下北半島では、上述の通り、「まさかり」の柄にあたる紫色の部分が付加体である。

新第三紀は2300万年前から260万年前までの期間を指し、上述のとおり、海底火山から噴出した火山灰が海底で押し固められ、固い砂岩となった。これが地上に隆起した部分が、「まさかり」の刃の先端にあたる茶色の野部分で、仏ヶ浦の奇岩などが含まれる。

第四紀は260万年前から現在までの期間を指す。恐山などの火山活動により、茶色の部分が形成された。

津軽暖流と陸奥湾流が交差する部分にできた堆積平野が緑色の部分である。下北半島で最も人口の多いエリアと重なる。

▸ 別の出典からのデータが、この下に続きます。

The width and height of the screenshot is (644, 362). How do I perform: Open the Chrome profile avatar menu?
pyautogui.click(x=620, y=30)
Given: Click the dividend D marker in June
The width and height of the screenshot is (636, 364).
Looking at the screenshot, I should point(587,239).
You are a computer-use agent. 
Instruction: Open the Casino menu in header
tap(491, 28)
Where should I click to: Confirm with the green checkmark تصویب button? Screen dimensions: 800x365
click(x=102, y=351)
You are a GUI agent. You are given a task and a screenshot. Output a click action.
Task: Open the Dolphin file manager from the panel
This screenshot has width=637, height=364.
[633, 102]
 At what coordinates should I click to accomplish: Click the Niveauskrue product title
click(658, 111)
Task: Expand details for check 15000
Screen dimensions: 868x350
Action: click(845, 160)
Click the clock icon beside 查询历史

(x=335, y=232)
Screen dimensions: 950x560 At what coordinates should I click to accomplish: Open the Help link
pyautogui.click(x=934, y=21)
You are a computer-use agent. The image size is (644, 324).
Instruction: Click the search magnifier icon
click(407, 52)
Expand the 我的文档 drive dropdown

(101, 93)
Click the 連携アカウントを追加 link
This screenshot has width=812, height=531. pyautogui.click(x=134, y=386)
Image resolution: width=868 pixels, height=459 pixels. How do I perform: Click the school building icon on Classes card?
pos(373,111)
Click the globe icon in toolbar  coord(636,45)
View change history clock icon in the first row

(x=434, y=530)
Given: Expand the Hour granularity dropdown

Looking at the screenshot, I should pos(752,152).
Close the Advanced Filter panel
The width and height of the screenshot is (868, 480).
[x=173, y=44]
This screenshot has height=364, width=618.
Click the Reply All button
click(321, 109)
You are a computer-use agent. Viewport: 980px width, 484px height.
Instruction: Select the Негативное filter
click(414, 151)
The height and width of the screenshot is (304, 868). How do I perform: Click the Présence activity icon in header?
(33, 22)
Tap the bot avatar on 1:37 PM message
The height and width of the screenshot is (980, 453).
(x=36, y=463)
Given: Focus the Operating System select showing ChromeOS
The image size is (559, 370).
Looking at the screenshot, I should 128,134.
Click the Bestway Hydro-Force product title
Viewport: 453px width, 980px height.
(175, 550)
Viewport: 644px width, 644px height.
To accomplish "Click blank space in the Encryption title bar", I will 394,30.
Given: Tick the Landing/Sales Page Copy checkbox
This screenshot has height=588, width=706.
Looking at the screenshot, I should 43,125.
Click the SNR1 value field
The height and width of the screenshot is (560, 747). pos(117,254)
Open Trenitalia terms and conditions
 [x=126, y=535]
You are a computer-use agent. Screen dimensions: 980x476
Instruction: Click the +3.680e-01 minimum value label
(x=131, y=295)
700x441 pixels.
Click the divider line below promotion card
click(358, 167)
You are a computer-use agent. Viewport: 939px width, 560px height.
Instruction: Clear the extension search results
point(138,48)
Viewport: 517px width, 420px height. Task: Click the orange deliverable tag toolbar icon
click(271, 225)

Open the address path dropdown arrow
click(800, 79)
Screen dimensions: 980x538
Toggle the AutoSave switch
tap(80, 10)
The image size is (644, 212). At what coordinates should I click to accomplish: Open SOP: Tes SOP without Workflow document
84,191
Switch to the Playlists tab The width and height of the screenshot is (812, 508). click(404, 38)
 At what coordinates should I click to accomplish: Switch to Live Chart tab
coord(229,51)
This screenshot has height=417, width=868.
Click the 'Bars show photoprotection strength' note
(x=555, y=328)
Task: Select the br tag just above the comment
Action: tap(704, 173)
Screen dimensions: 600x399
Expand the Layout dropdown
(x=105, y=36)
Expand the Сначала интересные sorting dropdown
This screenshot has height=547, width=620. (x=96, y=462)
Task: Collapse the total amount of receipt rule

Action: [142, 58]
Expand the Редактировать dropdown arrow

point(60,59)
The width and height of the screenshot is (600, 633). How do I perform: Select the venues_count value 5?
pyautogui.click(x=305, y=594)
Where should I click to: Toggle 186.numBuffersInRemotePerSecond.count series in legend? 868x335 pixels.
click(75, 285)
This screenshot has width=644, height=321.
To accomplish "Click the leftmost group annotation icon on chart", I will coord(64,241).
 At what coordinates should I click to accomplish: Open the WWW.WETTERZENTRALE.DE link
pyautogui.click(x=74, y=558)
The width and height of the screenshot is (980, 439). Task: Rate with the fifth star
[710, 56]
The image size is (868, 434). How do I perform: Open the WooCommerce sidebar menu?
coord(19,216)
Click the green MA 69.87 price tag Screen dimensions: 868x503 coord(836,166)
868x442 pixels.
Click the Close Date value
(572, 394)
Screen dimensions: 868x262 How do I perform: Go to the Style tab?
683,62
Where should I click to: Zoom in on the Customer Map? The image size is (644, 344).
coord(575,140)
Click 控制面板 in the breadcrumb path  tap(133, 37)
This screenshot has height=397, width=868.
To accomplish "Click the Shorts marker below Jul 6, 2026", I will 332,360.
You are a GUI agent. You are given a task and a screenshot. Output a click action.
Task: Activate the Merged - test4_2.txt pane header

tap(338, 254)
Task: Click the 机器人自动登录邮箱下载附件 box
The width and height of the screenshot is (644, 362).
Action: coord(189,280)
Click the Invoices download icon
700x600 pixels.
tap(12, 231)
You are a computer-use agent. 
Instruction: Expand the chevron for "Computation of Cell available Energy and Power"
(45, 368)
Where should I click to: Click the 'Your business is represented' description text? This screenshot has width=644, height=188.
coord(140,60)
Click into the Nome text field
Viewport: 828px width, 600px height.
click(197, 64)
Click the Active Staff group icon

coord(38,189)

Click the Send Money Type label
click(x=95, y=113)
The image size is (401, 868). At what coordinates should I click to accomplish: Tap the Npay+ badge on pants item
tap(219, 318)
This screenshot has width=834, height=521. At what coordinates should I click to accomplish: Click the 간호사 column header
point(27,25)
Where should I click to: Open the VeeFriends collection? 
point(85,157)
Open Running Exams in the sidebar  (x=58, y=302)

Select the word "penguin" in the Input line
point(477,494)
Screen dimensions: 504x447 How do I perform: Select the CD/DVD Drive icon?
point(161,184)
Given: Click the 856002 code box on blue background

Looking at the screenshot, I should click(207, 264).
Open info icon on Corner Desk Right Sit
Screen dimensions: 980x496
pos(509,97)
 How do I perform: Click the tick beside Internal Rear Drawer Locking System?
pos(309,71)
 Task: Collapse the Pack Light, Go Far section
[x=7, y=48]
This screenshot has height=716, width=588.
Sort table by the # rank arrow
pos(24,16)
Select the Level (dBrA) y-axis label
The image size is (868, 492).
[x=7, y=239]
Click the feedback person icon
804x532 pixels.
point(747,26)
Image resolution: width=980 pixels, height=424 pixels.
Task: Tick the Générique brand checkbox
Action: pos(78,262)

この4つの地形は海底にも及んでおり、津軽海峡を東から西へ流れる津軽暖流は複雑な流れとなり、海底に堆積した栄養塩を巻き上げ、これを取り込んだ植物プランクトンは、動物プランクトンに補食され、動物プランクトンは小魚に、小魚はイカに補食される。こうした食物連鎖の頂点にマグロがおり、大間に多くのマグロが集まることになる。

大間崎への交通アクセス

【バス】
  • むつバスターミナルより下北交通バス佐井行き約100分、バス停大間崎下車
大間崎 関連

参考サイト

近隣の情報

(この項おわり)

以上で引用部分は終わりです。